• Provided entries
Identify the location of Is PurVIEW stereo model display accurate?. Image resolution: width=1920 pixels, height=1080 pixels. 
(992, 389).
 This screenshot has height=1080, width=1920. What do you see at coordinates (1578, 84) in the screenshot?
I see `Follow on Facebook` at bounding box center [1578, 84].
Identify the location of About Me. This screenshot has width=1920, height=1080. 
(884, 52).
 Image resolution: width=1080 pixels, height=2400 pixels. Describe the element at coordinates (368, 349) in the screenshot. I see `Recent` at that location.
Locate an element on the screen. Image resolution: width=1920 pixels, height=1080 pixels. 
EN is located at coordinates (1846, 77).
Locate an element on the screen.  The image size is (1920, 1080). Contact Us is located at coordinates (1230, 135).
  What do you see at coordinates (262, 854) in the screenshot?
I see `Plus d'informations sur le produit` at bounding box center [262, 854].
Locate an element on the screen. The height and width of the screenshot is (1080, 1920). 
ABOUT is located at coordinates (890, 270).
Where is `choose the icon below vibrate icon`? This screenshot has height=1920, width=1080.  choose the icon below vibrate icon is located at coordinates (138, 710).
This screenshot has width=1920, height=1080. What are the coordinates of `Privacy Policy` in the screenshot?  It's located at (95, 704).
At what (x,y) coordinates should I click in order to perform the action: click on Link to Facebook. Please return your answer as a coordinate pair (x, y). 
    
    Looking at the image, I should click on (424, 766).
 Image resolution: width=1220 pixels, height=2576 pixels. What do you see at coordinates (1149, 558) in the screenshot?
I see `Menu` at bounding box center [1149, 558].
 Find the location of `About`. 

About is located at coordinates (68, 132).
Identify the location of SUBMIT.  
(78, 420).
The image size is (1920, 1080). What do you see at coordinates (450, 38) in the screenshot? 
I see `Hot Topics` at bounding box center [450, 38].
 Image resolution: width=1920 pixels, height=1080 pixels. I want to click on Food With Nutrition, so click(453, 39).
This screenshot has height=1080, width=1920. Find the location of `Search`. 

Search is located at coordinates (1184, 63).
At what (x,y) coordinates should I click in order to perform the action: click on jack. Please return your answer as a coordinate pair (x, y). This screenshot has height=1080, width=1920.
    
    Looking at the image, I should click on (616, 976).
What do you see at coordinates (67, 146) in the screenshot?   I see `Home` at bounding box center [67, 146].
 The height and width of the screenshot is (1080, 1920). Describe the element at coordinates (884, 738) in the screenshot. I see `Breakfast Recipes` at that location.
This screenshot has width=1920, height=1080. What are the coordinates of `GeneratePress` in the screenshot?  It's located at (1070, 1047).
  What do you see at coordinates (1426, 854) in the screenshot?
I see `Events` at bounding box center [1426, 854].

• Given problem
Rewrite the part of the listing above, from the line with "This screenshot has height=1080, width=1920. Find" up to and including the line with "Looking at the image, I should click on (616, 976).", as a numbered list, leaving out blank lines.

• Exercise answer
1. This screenshot has height=1080, width=1920. Find the location of `Search`. 
2. Search is located at coordinates (1184, 63).
3. At what (x,y) coordinates should I click in order to perform the action: click on jack. Please return your answer as a coordinate pair (x, y). This screenshot has height=1080, width=1920.
4.     Looking at the image, I should click on (616, 976).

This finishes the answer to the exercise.